# Work item
Write out the data again in full, keeping every character the same.
*** Provided entries
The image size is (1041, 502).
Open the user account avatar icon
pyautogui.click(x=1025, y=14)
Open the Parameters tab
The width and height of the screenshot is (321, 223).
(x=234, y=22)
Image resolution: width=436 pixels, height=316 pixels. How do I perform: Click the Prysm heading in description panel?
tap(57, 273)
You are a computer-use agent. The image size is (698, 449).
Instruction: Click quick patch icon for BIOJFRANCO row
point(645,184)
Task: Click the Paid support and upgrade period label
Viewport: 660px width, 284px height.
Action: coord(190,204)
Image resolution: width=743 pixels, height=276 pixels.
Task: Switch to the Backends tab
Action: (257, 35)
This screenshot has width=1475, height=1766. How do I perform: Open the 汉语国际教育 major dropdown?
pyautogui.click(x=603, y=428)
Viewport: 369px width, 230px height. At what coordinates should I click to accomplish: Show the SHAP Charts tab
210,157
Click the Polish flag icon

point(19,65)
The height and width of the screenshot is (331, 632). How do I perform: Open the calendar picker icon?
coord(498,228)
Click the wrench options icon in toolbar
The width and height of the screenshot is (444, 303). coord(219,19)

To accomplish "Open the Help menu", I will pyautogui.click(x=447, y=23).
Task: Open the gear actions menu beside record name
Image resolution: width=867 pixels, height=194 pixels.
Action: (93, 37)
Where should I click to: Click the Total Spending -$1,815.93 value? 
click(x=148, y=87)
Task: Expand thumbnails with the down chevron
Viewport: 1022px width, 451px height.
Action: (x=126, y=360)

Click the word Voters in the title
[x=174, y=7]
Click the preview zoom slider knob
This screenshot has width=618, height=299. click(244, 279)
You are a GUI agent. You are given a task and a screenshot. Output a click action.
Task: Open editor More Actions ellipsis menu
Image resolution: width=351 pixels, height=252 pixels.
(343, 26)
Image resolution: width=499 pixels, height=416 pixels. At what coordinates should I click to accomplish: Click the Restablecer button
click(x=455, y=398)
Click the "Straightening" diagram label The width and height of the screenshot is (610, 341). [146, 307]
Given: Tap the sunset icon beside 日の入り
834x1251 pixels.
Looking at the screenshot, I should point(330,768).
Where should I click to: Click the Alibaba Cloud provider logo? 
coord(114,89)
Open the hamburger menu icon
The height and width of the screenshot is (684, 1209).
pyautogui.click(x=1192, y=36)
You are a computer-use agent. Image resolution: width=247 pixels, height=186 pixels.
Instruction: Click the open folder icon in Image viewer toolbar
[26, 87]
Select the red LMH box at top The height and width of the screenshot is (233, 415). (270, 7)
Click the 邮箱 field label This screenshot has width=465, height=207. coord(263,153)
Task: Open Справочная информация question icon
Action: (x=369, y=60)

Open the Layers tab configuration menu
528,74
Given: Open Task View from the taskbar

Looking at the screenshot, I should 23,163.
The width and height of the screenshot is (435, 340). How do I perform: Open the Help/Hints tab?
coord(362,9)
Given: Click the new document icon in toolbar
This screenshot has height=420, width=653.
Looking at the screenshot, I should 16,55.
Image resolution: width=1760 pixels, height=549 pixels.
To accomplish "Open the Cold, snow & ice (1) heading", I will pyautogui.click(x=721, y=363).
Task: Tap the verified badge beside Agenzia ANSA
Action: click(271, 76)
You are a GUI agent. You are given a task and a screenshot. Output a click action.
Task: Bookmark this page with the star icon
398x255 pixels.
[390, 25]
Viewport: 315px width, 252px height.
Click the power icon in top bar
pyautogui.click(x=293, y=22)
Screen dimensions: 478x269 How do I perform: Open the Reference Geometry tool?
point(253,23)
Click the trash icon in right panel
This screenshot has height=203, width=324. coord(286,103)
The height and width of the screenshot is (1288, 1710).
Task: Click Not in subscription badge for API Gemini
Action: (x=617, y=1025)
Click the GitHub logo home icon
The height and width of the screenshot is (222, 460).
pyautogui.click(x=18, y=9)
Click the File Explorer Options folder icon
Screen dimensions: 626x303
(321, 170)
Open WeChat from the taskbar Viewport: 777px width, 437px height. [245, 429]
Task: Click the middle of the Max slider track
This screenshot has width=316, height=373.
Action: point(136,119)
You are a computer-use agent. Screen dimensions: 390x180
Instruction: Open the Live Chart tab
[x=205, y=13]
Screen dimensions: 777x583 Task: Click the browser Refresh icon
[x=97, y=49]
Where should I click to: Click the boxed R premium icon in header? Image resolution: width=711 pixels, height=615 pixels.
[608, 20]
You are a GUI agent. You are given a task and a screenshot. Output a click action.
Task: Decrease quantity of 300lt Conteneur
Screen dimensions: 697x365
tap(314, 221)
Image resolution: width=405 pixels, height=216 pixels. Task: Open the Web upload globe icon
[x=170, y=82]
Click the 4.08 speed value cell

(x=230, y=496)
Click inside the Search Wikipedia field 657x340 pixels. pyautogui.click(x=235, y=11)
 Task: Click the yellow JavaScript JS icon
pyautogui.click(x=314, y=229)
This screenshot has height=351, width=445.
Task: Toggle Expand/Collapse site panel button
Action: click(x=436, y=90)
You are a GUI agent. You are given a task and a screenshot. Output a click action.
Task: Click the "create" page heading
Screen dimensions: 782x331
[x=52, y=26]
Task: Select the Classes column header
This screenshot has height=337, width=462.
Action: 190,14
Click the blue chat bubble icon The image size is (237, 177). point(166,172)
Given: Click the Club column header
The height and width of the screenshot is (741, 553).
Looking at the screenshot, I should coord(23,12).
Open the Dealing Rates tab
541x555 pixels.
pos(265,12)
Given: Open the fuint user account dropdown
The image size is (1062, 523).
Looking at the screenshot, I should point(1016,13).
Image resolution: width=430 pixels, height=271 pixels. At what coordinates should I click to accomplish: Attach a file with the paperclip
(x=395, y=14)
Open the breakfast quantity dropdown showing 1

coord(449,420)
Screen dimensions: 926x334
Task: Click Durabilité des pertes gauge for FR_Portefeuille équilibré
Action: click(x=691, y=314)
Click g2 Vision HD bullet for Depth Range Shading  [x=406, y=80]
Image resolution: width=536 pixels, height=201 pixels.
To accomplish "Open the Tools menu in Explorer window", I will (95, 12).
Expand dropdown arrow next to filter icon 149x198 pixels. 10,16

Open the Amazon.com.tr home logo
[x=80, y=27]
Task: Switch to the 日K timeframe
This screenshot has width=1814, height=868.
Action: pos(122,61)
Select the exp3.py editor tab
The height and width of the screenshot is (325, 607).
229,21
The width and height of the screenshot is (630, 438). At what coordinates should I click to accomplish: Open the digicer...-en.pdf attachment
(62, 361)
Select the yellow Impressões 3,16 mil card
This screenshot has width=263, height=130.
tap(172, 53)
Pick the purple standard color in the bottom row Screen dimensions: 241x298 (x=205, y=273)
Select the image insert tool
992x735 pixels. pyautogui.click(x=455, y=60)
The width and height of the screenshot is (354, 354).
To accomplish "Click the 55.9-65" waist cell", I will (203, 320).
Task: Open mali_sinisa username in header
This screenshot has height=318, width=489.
******
# Result for this task
The image size is (1041, 502).
Open the user account avatar icon
pyautogui.click(x=1025, y=14)
Open the Parameters tab
The width and height of the screenshot is (321, 223).
(x=234, y=22)
Image resolution: width=436 pixels, height=316 pixels. How do I perform: Click the Prysm heading in description panel?
tap(57, 273)
You are a computer-use agent. The image size is (698, 449).
Instruction: Click quick patch icon for BIOJFRANCO row
point(645,184)
Task: Click the Paid support and upgrade period label
Viewport: 660px width, 284px height.
Action: coord(190,204)
Image resolution: width=743 pixels, height=276 pixels.
Task: Switch to the Backends tab
Action: (257, 35)
This screenshot has width=1475, height=1766. How do I perform: Open the 汉语国际教育 major dropdown?
pyautogui.click(x=603, y=428)
Viewport: 369px width, 230px height. At what coordinates should I click to accomplish: Show the SHAP Charts tab
210,157
Click the Polish flag icon

point(19,65)
The height and width of the screenshot is (331, 632). How do I perform: Open the calendar picker icon?
coord(498,228)
Click the wrench options icon in toolbar
The width and height of the screenshot is (444, 303). coord(219,19)

To accomplish "Open the Help menu", I will pyautogui.click(x=447, y=23).
Task: Open the gear actions menu beside record name
Image resolution: width=867 pixels, height=194 pixels.
Action: (93, 37)
Where should I click to: Click the Total Spending -$1,815.93 value? 
click(x=148, y=87)
Task: Expand thumbnails with the down chevron
Viewport: 1022px width, 451px height.
Action: (x=126, y=360)

Click the word Voters in the title
[x=174, y=7]
Click the preview zoom slider knob
This screenshot has width=618, height=299. click(244, 279)
You are a GUI agent. You are given a task and a screenshot. Output a click action.
Task: Open editor More Actions ellipsis menu
Image resolution: width=351 pixels, height=252 pixels.
(343, 26)
Image resolution: width=499 pixels, height=416 pixels. At what coordinates should I click to accomplish: Click the Restablecer button
click(x=455, y=398)
Click the "Straightening" diagram label The width and height of the screenshot is (610, 341). [146, 307]
Given: Tap the sunset icon beside 日の入り
834x1251 pixels.
Looking at the screenshot, I should point(330,768).
Where should I click to: Click the Alibaba Cloud provider logo? 
coord(114,89)
Open the hamburger menu icon
The height and width of the screenshot is (684, 1209).
pyautogui.click(x=1192, y=36)
You are a computer-use agent. Image resolution: width=247 pixels, height=186 pixels.
Instruction: Click the open folder icon in Image viewer toolbar
[26, 87]
Select the red LMH box at top The height and width of the screenshot is (233, 415). (270, 7)
Click the 邮箱 field label This screenshot has width=465, height=207. coord(263,153)
Task: Open Справочная информация question icon
Action: (x=369, y=60)

Open the Layers tab configuration menu
528,74
Given: Open Task View from the taskbar

Looking at the screenshot, I should 23,163.
The width and height of the screenshot is (435, 340). How do I perform: Open the Help/Hints tab?
coord(362,9)
Given: Click the new document icon in toolbar
This screenshot has height=420, width=653.
Looking at the screenshot, I should 16,55.
Image resolution: width=1760 pixels, height=549 pixels.
To accomplish "Open the Cold, snow & ice (1) heading", I will pyautogui.click(x=721, y=363).
Task: Tap the verified badge beside Agenzia ANSA
Action: click(271, 76)
You are a GUI agent. You are given a task and a screenshot. Output a click action.
Task: Bookmark this page with the star icon
398x255 pixels.
[390, 25]
Viewport: 315px width, 252px height.
Click the power icon in top bar
pyautogui.click(x=293, y=22)
Screen dimensions: 478x269 How do I perform: Open the Reference Geometry tool?
point(253,23)
Click the trash icon in right panel
This screenshot has height=203, width=324. coord(286,103)
The height and width of the screenshot is (1288, 1710).
Task: Click Not in subscription badge for API Gemini
Action: (x=617, y=1025)
Click the GitHub logo home icon
The height and width of the screenshot is (222, 460).
pyautogui.click(x=18, y=9)
Click the File Explorer Options folder icon
Screen dimensions: 626x303
(321, 170)
Open WeChat from the taskbar Viewport: 777px width, 437px height. [245, 429]
Task: Click the middle of the Max slider track
This screenshot has width=316, height=373.
Action: point(136,119)
You are a computer-use agent. Screen dimensions: 390x180
Instruction: Open the Live Chart tab
[x=205, y=13]
Screen dimensions: 777x583 Task: Click the browser Refresh icon
[x=97, y=49]
Where should I click to: Click the boxed R premium icon in header? Image resolution: width=711 pixels, height=615 pixels.
[608, 20]
You are a GUI agent. You are given a task and a screenshot. Output a click action.
Task: Decrease quantity of 300lt Conteneur
Screen dimensions: 697x365
tap(314, 221)
Image resolution: width=405 pixels, height=216 pixels. Task: Open the Web upload globe icon
[x=170, y=82]
Click the 4.08 speed value cell

(x=230, y=496)
Click inside the Search Wikipedia field 657x340 pixels. pyautogui.click(x=235, y=11)
 Task: Click the yellow JavaScript JS icon
pyautogui.click(x=314, y=229)
This screenshot has height=351, width=445.
Task: Toggle Expand/Collapse site panel button
Action: click(x=436, y=90)
You are a GUI agent. You are given a task and a screenshot. Output a click action.
Task: Click the "create" page heading
Screen dimensions: 782x331
[x=52, y=26]
Task: Select the Classes column header
This screenshot has height=337, width=462.
Action: 190,14
Click the blue chat bubble icon The image size is (237, 177). point(166,172)
Given: Click the Club column header
The height and width of the screenshot is (741, 553).
Looking at the screenshot, I should coord(23,12).
Open the Dealing Rates tab
541x555 pixels.
pos(265,12)
Given: Open the fuint user account dropdown
The image size is (1062, 523).
Looking at the screenshot, I should point(1016,13).
Image resolution: width=430 pixels, height=271 pixels. At what coordinates should I click to accomplish: Attach a file with the paperclip
(x=395, y=14)
Open the breakfast quantity dropdown showing 1

coord(449,420)
Screen dimensions: 926x334
Task: Click Durabilité des pertes gauge for FR_Portefeuille équilibré
Action: click(x=691, y=314)
Click g2 Vision HD bullet for Depth Range Shading  [x=406, y=80]
Image resolution: width=536 pixels, height=201 pixels.
To accomplish "Open the Tools menu in Explorer window", I will (95, 12).
Expand dropdown arrow next to filter icon 149x198 pixels. 10,16

Open the Amazon.com.tr home logo
[x=80, y=27]
Task: Switch to the 日K timeframe
This screenshot has width=1814, height=868.
Action: pos(122,61)
Select the exp3.py editor tab
The height and width of the screenshot is (325, 607).
229,21
The width and height of the screenshot is (630, 438). At what coordinates should I click to accomplish: Open the digicer...-en.pdf attachment
(62, 361)
Select the yellow Impressões 3,16 mil card
This screenshot has width=263, height=130.
tap(172, 53)
Pick the purple standard color in the bottom row Screen dimensions: 241x298 (x=205, y=273)
Select the image insert tool
992x735 pixels. pyautogui.click(x=455, y=60)
The width and height of the screenshot is (354, 354).
To accomplish "Click the 55.9-65" waist cell", I will (203, 320).
Task: Open mali_sinisa username in header
This screenshot has height=318, width=489.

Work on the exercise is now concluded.